-- GIVEN ENTRIES --
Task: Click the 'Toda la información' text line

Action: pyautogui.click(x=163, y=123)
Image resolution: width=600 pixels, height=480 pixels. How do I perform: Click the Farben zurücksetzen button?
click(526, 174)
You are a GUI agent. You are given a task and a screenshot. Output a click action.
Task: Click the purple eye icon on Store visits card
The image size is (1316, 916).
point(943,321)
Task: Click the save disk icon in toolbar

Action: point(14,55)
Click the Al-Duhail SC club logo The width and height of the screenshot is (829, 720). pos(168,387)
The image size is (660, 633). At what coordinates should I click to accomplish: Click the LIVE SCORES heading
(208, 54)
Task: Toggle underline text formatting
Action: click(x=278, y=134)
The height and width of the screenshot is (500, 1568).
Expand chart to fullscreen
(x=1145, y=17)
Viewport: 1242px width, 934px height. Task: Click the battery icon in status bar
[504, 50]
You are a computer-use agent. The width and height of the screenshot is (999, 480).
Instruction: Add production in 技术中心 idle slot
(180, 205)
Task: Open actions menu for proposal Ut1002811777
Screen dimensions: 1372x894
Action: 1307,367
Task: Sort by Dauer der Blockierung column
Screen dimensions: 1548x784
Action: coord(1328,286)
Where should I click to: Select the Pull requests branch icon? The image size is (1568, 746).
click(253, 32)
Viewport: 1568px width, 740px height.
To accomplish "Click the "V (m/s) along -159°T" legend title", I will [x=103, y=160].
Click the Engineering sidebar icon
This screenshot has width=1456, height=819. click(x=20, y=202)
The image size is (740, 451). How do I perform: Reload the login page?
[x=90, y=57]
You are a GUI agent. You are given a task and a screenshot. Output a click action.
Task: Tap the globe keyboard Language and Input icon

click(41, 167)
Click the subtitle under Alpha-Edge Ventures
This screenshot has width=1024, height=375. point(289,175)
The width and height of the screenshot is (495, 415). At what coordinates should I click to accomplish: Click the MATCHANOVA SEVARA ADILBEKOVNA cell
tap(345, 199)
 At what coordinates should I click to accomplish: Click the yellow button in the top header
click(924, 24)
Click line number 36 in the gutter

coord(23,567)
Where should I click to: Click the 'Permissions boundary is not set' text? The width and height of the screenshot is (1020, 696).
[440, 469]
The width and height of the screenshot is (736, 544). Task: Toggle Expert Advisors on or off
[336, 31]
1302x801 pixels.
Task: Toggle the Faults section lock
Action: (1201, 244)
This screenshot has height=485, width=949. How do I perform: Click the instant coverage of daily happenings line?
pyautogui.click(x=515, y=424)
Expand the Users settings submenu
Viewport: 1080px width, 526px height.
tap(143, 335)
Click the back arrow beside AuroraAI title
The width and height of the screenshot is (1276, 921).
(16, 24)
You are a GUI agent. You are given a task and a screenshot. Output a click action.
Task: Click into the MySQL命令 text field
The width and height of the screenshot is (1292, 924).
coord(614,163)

-- EXERCISE DIRECTIONS --
Pick out every line in the records above that contains the string "icon" and copy each of those lines in full. Case matters.

-- SOLUTION TO THIS PROBLEM --
Task: Click the purple eye icon on Store visits card
Task: Click the save disk icon in toolbar
Viewport: 1242px width, 934px height. Task: Click the battery icon in status bar
Where should I click to: Select the Pull requests branch icon? The image size is (1568, 746).
Click the Engineering sidebar icon
Task: Tap the globe keyboard Language and Input icon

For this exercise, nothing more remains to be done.